>> begin Selection
The terminology "vector processor" refers to a completely different type of arch...

dahart · on Nov 30, 2021

What definition of vector processor are you thinking of? Wikipedia’s definition appears to agree with the parent, and even states “Modern graphics processing units […] can be considered vector processors” https://en.wikipedia.org/wiki/Vector_processor

avianes · on Nov 30, 2021

Yes, the definition matches. But that doesn't mean that the architecture and the micro-architecture used is similar.

So.. Yes! We can say that these architectures are some kind of "vector processors", but it will be ambiguous regarding the programming model and the architecture used.

dahart · on Nov 30, 2021

I’m interested to hear what you mean by “vector processor”. What does that imply to the lay person, and how is it different enough to be confusing when applied to GPUs? What does the term imply to you in terms of architecture?

avianes · on Nov 30, 2021

The term "vector processor" generally refers to a processor with a traditional programming model, but which features a "vector" unit capable of performing operations on large vectors of fixed or variable size. It can occupy the vector unit for a significant amount of cycles. The RISC-V Vector extension is a good example of what makes a vector processor.

However, and this is a source of confusion, the standard definition is abstract enough so that many other architecture can be called "vector processor".

Regarding modern GPGPU (with SIMT architecture) we are dealing with a programming model named SIMT (Single-Instruction Multiple-Thread) in which the programmer must take into account that there is one code for multiple thread (a block of thread), each instructions will be executed by several "core" simultaneously.

This has implications, the hardware has a limited number of "core" so it must split the block of threads into sub-blocks called wraps (1 wrap = 32 threads on Nvidia machines). When we offload compute to a GPU we send him several blocks of wrap. And all wraps will be executed progressively, the GPU scheduler's job is to pick a ready wrap, execute one instruction from the wrap, then pick a new wrap and repeat.
>> end Selection
__Instructions for the task__:
Answer these questions about the vector processor thread:
(a) According to the quote from Wikipedia, what can modern graphics processing units be considered?
(b) What does the thread name as a good example of what makes a vector processor?
(c) How many threads make up one wrap on Nvidia machines?
The lines have no part in this work.
>> begin Data extract
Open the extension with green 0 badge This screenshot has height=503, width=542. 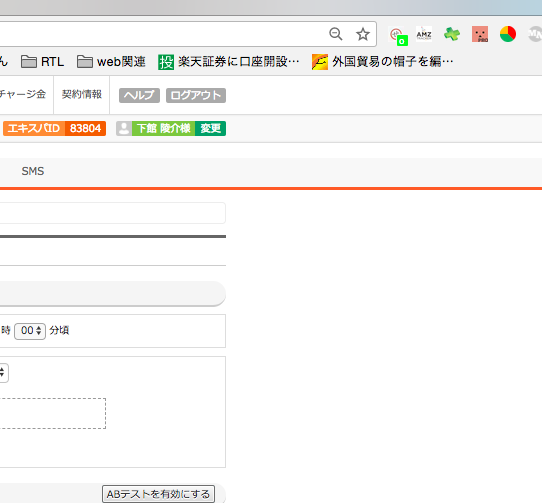398,35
>> end Data extract
__Result__:
(a) Vector processors
(b) The RISC-V Vector extension
(c) 32 threads